Isernia: presunto caso pedofilia, “sacerdote sconvolto”

  |  ISERNIA (IS)  -  mercoledì 24 gennaio 2018 - 18:18

Mons. Cibotti ha ribadito la richiesta di perdono alle vittime e alle loro famiglia

di Redazione Norbaonline
Isernia: presunto caso pedofilia, sacerdote sconvolto

"Il sacerdote è colpito da questa notizia che lo ha sconvolto in quanto, da parte sua, tutto questo non è ritenuto vero. Però sono cose che la magistratura e la realtà canonica avranno modo di verificare". Lo ha detto oggi il vescovo di Isernia-Venafro, Camillo Cibotti, a margine di una conferenza stampa sul presunto caso di pedofilia in una parrocchia della provincia di Isernia denunciato alla Procura (che ha aperto un’inchiesta), dopo più di 10 anni dai fatti, da un ragazzo (oggi maggiorenne) che avrebbe subito abusi da un prete con la complicità di altri uomini di chiesa.

Il monsignore già ieri aveva scritto una lettera alla stampa, in cui aveva chiesto perdono alle vittime di questi casi “per le vicende passate e per quelle che hanno ancora forti ripercussioni nel presente” e aveva sottolineato che “la Chiesa sceglie di stare senza se e senza ma dalla parte delle vittime e di trattare secondo giustizia i responsabili”.
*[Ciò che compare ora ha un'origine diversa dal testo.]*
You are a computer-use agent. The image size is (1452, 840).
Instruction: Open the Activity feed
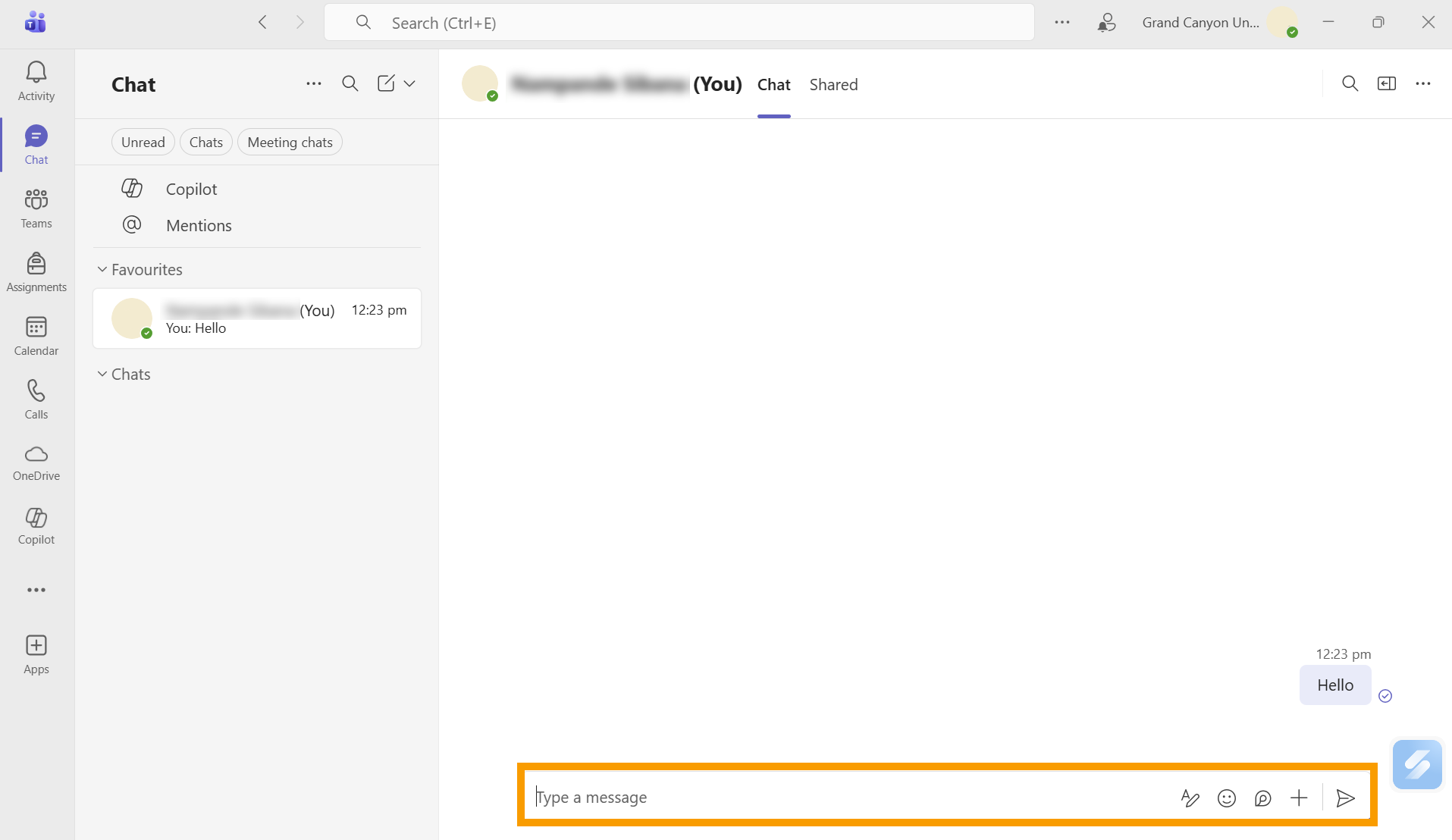pyautogui.click(x=36, y=80)
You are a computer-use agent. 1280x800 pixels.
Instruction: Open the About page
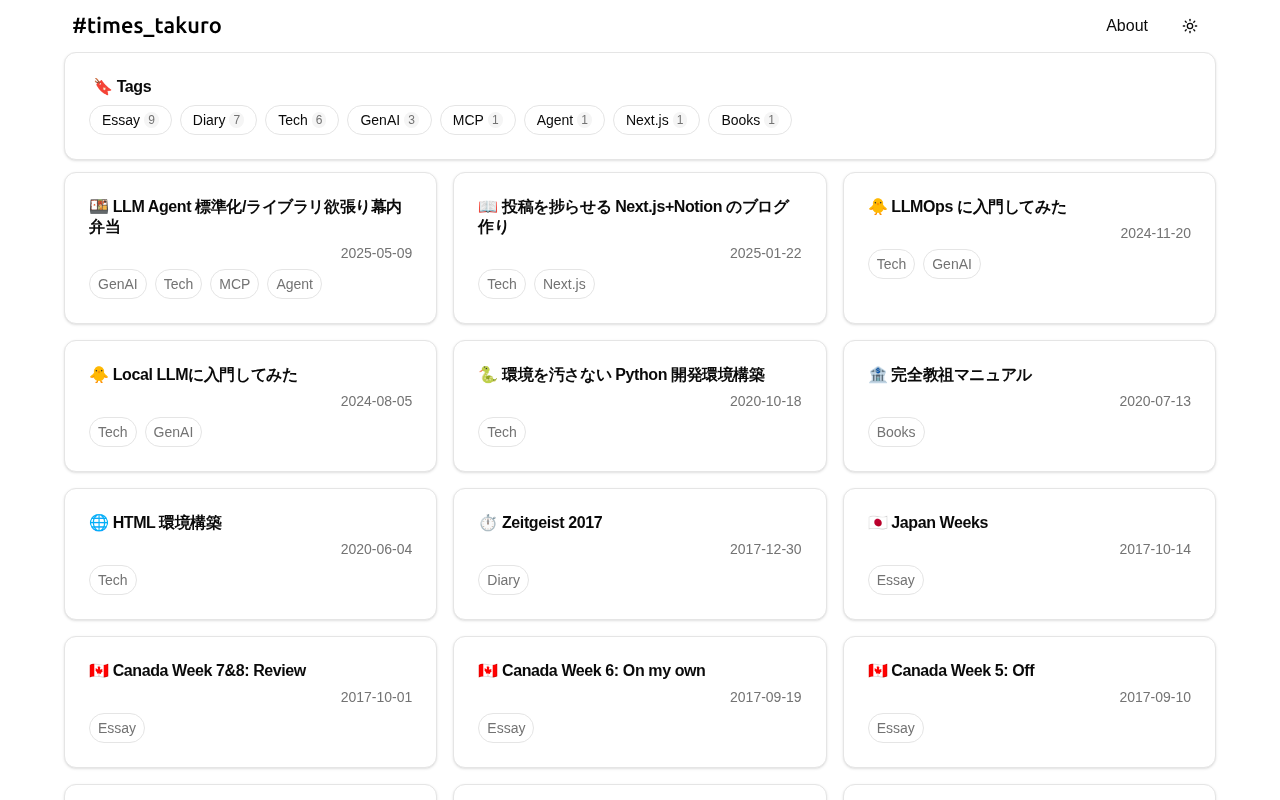[1126, 26]
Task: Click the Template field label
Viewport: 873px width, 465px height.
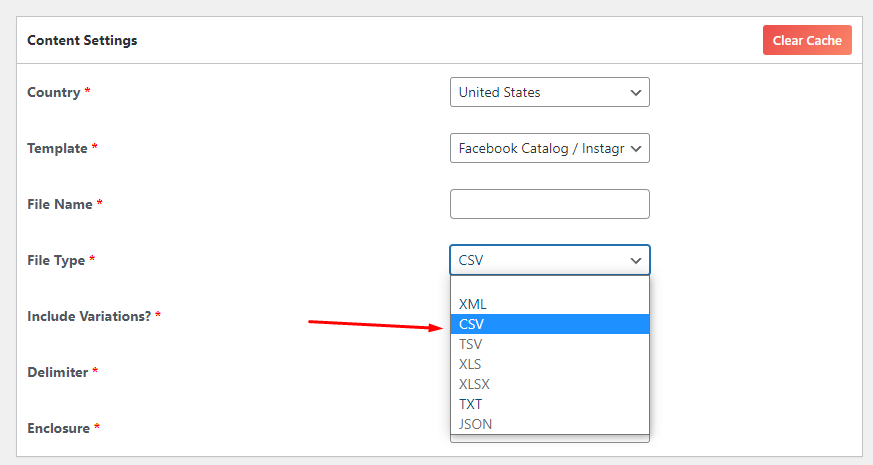Action: (58, 148)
Il presunto caso di pedofilia è stato segnalato agli organi inquirenti, alcuni mesi fa, dall'avvocato e presidente del Movimento "Non abbiate paura" Sergio Cavaliere, raccogliendo la testimonianza della presunta vittima.

Monsignor Cibotti, nella conferenza stampa odierna, ha confermato anche un'indiscrezione sul ritorno nel paese d'origine del parroco. "Ma questo”, ha precisato,  lungi dall'essere una punizione. E' anche un momento che era stato previsto prima perché, ogni tanto, i nostri confratelli sacerdoti chiedono dei periodi di riposo. Certamente è anche un'opportunità perché abbia motivo di un silenzio interiore, di una riflessione". Alla domanda se ci sono altri casi su cui si sta facendo luce, il vescovo ha detto, precisando che non sono riferibili alla pedofilia, che, "fermo rimanendo il riserbo, è il nostro essere attenti a salvaguardare il rispetto della persona e di tutti, specialmente dei più deboli, di coloro che vengono colpiti da comportamenti o azioni che in se' sono da ritenere, a volte, anche disumani".

Nella lettera di ieri Monsignor Cibotti aveva citato Papa Francesco: "Seguendo l'esempio di Sua Santità ho agito in comunione con lui. Perciò, ora posso dirlo a chiare lettere: a proposito dei fatti in questione anche se penalmente non ci fosse rilevanza, canonicamente, cioè secondo le regole che come Chiesa ci siamo dati, siamo in dovere di prendere provvedimenti disciplinari, perché non possiamo accettare fraintendimenti. Sono stati avviati, o in procinto di esserlo, dei Procedimenti Canonici. Tuttavia, questo non mi impedisce di guardare con misericordia i sacerdoti coinvolti in queste vicende e i confratelli che hanno attraversato esperienze simili", aveva sottolineato il prelato, rivolgendo un appello a chi subisce abusi: "Mi rivolgo a coloro che hanno visto la loro vita segnata per sempre: sappiano di trovare in me e nella Chiesa che mi onoro di servire ascoltatori attenti, disponibili a fare la propria parte fino in fondo e ad indirizzare alla Magistratura, lì dove le competenze del solo Tribunale Ecclesiastico non fossero sufficienti. Questo risulterà fondamentale per restituire a questa Chiesa la credibilità e l'onestà che le derivano dall'operato di tanti uomini e donne di buona volontà".

"Certamente”, ha aggiunto oggi in conferenza stampa Cibotti, “questo non vuole mettere in ombra l'operato di tanti sacerdoti che, colpiti da questa disgrazia, si sentono mortificati e provvederanno a riparare in una attività ancora più intensa per mostrare il volto più positivo della Chiesa". "La situazione mi preoccupa”, ha sostenuto Cibotti, “ma penso che non si possa fare di tutta l'erba un fascio. Bisogna avere anche questa prudenza e attenzione. Penso di interpretare anche il parere di tanta popolazione della nostra comunità diocesana che stima, ama ed è unita ai propri pastori”.